Re: [PATCH 0/2]: Remote softirq invocation infrastructure.

From: David Miller
Date: Mon Sep 22 2008 - 18:13:15 EST


From: "Chris Friesen" <cfriesen@xxxxxxxxxx>
Date: Mon, 22 Sep 2008 15:22:36 -0600

> I'm not sure this belongs in this particular thread but I was
> interested in how you're planning on doing this?

Something like this patch which I posted last week on
netdev.

net: Do software flow seperation on receive.
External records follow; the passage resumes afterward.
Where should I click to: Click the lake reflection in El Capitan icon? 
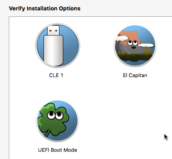coord(135,63)
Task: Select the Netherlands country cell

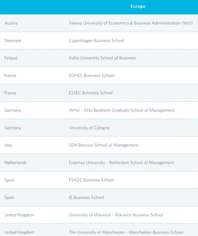Action: pos(15,163)
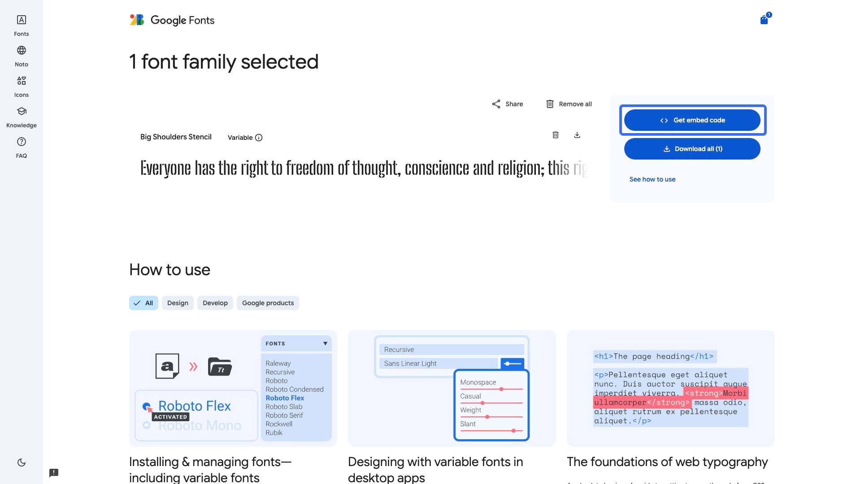Send feedback using the exclamation icon
Image resolution: width=861 pixels, height=484 pixels.
54,473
Push netif_receive_skb() work to remote cpus via flow
hashing and remove softirqs.

Signed-off-by: David S. Miller <davem@xxxxxxxxxxxxx>
---
include/linux/interrupt.h | 1 +
include/linux/netdevice.h | 2 -
include/linux/skbuff.h | 3 +
net/core/dev.c | 273 +++++++++++++++++++++++++--------------------
4 files changed, 157 insertions(+), 122 deletions(-)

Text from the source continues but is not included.